Addressing Norman infrastructure

Editor, The Transcript:

Recently OG&E sent correspondence concerning weatherhead and meter base repairs in our area of Norman, informing that the homeowners are responsible for any and all costs of repairing these items.

Having worked in the water utilities field for over 30 years, something didn’t pass the smell test. If you have city water, the city is responsible for delivering water to your meter.

Water used, that passes through the meter and the line from the meter to the house are your responsibility. Natural gas is the same. Gas and the line leaving the meter you pay for when needed. Even telephone and cable companies come out and reattach storm damaged lines.

It appears somewhere back in history OG&E got a sweetheart deal. With all the recent storm damage, coupled with the certainty more storms are coming, bringing more damage, the issue of placing electric and communication lines under ground has been raised and shot down by electric corporations as being too costly.

This latest iteration of “we always done it this way and it can’t be done without dire consequences to our economy” (their profit margin) is being addressed by President-elect Joe Biden’s “build it back better.” Jobs rebuilding our infrastructure has not received much attention since Trump’s ballyhooed “infrastructure week” during his first 100 days of halcyon promise that died on the vine when a week later a new idea replaced the old in the headlines.
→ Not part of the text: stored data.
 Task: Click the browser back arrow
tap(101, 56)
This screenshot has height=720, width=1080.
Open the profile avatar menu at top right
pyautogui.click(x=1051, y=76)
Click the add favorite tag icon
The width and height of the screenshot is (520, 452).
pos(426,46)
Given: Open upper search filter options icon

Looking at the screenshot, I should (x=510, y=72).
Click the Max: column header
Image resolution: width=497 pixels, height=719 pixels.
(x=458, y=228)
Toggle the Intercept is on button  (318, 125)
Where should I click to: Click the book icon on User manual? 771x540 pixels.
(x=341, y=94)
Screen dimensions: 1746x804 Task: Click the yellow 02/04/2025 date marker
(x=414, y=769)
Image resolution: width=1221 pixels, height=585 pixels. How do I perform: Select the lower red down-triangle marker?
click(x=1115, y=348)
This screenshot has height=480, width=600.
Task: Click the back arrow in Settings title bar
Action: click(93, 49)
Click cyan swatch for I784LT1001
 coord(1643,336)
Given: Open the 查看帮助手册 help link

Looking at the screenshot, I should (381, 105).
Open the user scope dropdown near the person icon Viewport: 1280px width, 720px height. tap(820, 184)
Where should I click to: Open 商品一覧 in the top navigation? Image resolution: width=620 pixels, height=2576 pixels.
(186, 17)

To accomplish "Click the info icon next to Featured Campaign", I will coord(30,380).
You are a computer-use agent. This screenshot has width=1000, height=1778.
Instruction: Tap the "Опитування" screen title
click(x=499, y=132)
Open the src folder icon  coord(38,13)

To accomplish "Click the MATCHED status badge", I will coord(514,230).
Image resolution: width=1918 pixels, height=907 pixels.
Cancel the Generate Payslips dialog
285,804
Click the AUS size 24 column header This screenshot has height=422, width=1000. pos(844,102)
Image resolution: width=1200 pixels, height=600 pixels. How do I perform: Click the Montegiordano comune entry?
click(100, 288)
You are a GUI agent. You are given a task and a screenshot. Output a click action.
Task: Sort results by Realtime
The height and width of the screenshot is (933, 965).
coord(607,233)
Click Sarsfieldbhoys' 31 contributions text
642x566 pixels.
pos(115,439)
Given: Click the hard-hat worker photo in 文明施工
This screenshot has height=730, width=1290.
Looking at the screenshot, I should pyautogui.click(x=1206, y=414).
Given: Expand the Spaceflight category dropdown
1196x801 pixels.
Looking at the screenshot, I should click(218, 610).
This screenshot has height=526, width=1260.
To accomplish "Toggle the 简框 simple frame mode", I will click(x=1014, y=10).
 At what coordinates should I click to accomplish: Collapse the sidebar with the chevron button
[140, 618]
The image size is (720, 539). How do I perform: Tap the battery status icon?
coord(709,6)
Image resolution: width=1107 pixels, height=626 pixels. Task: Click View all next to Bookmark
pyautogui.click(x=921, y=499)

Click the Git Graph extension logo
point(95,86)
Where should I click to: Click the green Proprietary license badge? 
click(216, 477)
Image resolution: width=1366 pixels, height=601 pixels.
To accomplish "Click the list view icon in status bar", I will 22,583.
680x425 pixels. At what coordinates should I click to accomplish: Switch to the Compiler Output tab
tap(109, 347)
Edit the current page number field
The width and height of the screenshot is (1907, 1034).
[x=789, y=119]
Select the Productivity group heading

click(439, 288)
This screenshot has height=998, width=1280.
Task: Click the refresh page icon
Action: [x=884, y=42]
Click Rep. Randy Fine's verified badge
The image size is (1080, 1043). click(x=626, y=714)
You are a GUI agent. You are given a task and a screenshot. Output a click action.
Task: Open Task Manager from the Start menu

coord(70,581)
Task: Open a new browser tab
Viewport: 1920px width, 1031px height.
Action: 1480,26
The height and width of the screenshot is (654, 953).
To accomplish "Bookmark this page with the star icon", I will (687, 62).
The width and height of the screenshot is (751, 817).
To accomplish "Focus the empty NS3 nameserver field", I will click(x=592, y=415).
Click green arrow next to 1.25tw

The University of Oklahoma has a labyrinth of maintenance tunnels and has for many decades. Imagine a network of multi-use tunnels circling our schools that could be used for storm shelters.

All new housing additions would be required to bury their utilities paid for by the developers, those who will make money from selling the homes to we the people. Retro-fitting existing additions with buried conduits would be a government program creating millions of jobs from planning, manufacturing and labor.

Not everybody can work from home and I predict unused office space is about to start popping up like mushrooms after a spring rain.